Replace "tags" with "links" in the entries, beginning at the first line and stopping after the line that contains "What do you see at coordinates (83, 574)", and write those lines out again with nothing else changed.

----- STORED DATA

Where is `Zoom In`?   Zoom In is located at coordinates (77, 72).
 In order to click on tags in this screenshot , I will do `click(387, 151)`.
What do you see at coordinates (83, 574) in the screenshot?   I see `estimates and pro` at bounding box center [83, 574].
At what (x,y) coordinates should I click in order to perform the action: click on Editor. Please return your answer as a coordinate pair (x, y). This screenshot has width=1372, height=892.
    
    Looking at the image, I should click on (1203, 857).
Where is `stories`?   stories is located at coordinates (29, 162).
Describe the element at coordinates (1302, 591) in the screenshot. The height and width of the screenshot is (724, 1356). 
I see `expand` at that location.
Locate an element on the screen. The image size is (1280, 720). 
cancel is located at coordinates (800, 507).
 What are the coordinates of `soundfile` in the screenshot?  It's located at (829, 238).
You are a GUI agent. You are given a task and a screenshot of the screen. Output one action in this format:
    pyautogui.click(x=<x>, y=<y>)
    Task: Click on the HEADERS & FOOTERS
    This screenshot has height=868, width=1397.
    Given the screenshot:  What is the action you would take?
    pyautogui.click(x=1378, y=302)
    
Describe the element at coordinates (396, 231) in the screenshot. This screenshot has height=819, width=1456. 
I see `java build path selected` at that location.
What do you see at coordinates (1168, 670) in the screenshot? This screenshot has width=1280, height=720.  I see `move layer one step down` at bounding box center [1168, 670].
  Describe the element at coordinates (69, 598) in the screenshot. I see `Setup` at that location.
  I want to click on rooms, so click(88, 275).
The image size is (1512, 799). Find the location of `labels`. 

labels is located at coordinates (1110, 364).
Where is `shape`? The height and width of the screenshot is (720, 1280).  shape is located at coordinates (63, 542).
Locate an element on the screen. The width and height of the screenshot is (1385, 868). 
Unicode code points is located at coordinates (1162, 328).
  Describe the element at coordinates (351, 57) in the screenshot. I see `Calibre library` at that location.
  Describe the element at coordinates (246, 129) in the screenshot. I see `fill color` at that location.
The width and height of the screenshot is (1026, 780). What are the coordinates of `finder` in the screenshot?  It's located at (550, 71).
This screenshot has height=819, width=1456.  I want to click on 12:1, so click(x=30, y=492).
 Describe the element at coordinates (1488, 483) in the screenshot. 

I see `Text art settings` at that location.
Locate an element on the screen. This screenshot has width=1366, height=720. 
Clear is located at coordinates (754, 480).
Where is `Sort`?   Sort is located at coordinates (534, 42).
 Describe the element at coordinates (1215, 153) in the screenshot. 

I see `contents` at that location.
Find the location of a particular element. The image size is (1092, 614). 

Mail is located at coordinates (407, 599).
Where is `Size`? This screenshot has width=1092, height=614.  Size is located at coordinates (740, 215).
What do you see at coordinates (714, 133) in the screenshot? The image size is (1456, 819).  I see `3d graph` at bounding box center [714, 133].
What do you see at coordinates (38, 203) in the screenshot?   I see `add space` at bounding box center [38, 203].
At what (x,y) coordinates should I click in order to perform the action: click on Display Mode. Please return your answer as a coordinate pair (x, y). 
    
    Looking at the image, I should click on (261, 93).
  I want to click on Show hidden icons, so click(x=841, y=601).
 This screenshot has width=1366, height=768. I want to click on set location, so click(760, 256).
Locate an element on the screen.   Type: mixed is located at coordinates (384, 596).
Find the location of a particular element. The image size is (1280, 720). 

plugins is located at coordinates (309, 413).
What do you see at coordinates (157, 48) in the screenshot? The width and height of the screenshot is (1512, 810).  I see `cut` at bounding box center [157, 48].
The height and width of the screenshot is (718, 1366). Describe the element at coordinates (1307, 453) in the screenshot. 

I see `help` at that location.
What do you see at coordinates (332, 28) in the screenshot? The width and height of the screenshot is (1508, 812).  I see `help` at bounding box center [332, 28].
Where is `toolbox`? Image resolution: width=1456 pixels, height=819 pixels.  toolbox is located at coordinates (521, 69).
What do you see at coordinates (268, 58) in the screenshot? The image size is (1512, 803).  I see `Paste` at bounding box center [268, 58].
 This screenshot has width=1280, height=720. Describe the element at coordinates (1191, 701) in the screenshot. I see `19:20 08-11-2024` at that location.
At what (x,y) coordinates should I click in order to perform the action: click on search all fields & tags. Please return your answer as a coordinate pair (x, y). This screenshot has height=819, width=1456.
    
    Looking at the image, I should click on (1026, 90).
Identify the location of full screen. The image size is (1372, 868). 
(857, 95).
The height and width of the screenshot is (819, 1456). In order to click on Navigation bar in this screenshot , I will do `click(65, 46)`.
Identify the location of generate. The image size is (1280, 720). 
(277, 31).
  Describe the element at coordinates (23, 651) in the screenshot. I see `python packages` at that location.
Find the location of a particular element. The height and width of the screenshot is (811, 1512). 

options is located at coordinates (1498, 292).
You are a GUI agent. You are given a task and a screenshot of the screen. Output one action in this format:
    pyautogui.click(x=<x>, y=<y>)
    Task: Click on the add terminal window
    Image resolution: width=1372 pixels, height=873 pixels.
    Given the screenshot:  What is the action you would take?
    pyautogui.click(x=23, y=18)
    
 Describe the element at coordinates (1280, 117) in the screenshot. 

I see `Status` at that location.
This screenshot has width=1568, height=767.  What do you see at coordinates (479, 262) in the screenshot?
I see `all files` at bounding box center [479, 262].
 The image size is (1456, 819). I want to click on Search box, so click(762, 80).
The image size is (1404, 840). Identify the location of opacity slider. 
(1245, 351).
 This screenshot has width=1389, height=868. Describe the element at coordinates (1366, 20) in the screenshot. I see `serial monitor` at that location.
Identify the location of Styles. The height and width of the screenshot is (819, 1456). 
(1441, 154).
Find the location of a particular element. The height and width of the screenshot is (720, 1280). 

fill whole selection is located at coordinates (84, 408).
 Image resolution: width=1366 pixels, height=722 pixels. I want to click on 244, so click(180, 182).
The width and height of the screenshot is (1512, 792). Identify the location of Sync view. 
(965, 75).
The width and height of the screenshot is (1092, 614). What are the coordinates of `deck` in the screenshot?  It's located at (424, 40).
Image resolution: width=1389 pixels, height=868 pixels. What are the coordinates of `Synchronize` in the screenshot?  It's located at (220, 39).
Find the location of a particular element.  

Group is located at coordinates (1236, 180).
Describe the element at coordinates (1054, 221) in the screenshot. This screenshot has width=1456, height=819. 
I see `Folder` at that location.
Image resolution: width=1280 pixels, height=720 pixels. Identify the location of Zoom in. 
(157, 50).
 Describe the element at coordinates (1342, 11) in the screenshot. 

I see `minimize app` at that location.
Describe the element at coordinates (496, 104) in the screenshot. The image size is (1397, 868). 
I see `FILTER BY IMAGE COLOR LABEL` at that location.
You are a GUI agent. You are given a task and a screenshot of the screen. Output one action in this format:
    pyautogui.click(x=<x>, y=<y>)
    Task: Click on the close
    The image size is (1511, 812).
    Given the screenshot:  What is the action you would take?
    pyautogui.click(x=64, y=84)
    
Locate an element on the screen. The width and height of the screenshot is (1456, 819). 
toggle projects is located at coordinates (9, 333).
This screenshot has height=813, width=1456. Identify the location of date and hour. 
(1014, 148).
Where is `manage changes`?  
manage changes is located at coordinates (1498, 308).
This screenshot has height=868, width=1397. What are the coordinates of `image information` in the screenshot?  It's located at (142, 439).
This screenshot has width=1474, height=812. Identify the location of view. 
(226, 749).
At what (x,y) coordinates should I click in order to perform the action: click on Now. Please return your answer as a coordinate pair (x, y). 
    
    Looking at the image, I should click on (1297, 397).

----------

## ANSWER TO THIS PROBLEM:
Where is `Zoom In`?   Zoom In is located at coordinates (77, 72).
 In order to click on links in this screenshot , I will do `click(387, 151)`.
What do you see at coordinates (83, 574) in the screenshot?   I see `estimates and pro` at bounding box center [83, 574].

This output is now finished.